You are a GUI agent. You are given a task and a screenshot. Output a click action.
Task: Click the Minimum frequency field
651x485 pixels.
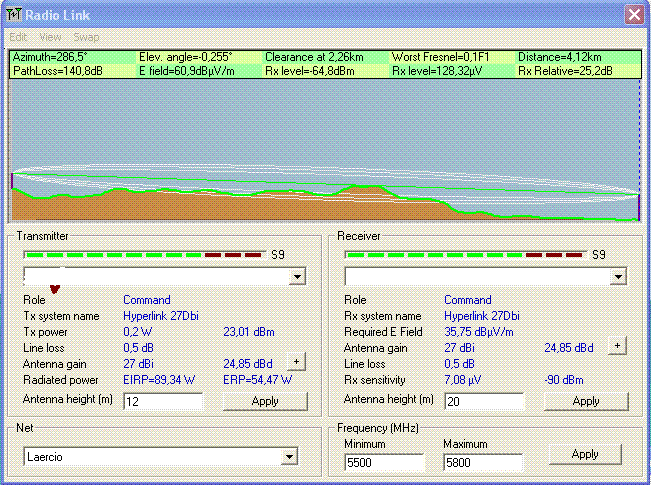pyautogui.click(x=384, y=463)
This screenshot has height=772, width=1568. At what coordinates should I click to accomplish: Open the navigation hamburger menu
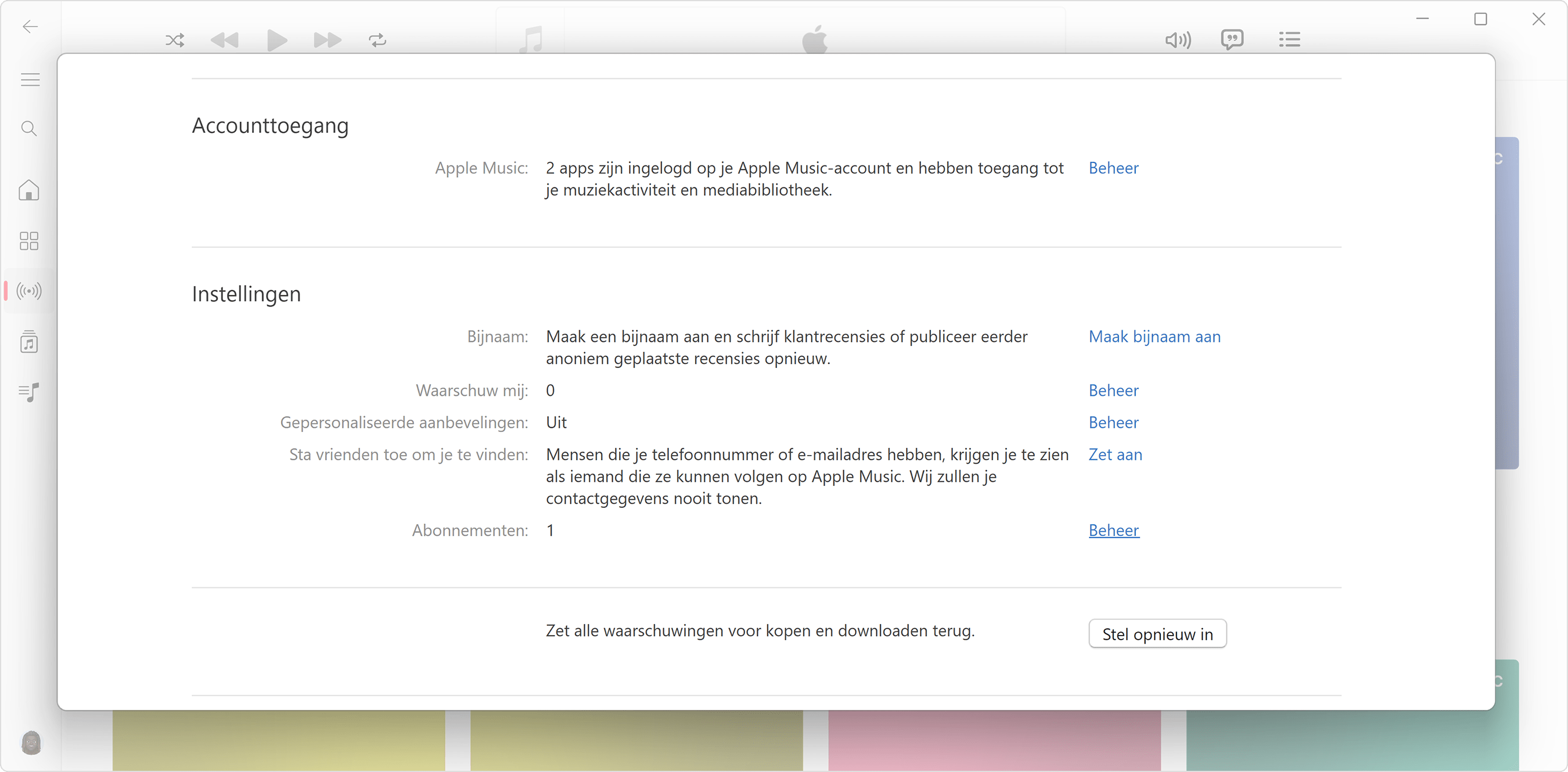point(28,79)
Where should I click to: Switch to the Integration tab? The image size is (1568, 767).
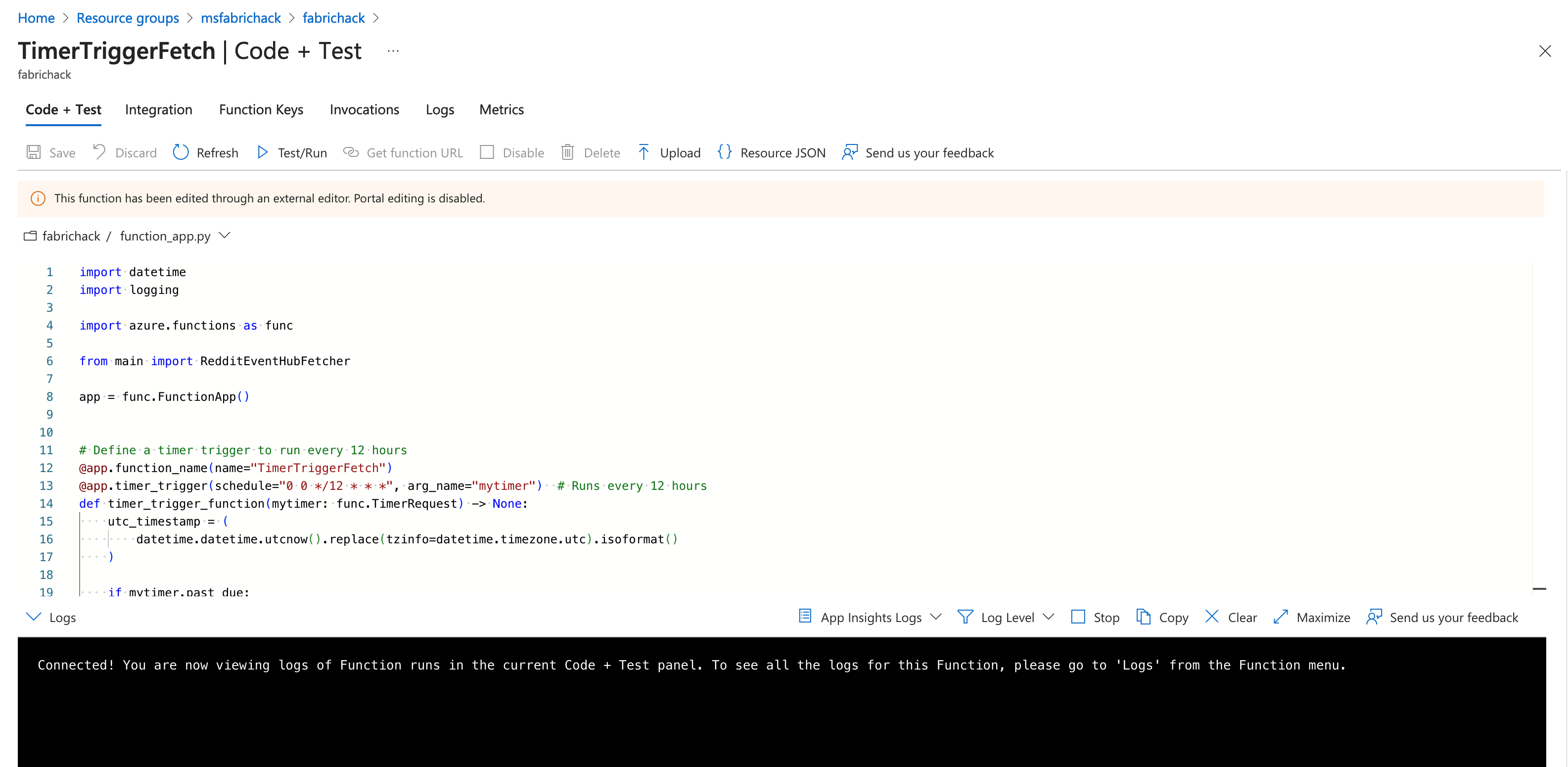click(158, 109)
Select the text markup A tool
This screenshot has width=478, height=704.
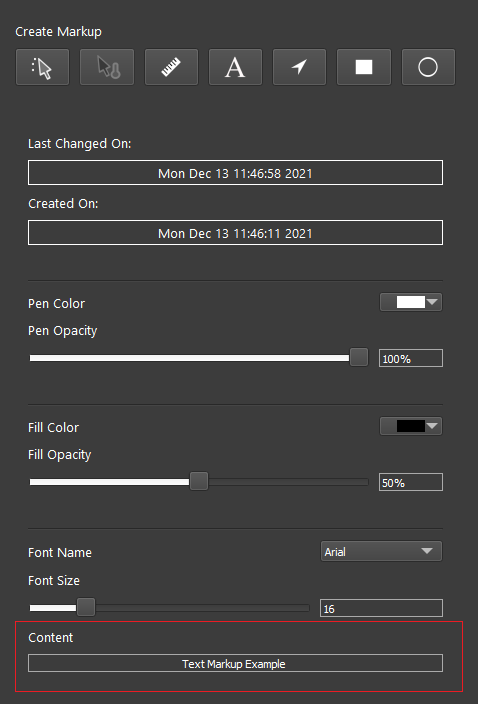[235, 67]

Your objective:
Rewrite all of the data above, requests included, multiplying every coordinate in the answers by 1.95 and rounding each result to a whole number, with halves rounded up. Leave the pictures out.

Finished exercise:
You are a GUI agent. You are given a task and a screenshot. Output a click action.
Task: Click the Minimum frequency field
651x485 pixels.
pyautogui.click(x=749, y=903)
This screenshot has height=772, width=1568. At what coordinates should I click to accomplish: Open the navigation hamburger menu
point(55,154)
Where should I click to: Switch to the Integration tab? The image size is (1568, 767).
click(308, 213)
Select the text markup A tool
This screenshot has width=478, height=704.
[458, 131]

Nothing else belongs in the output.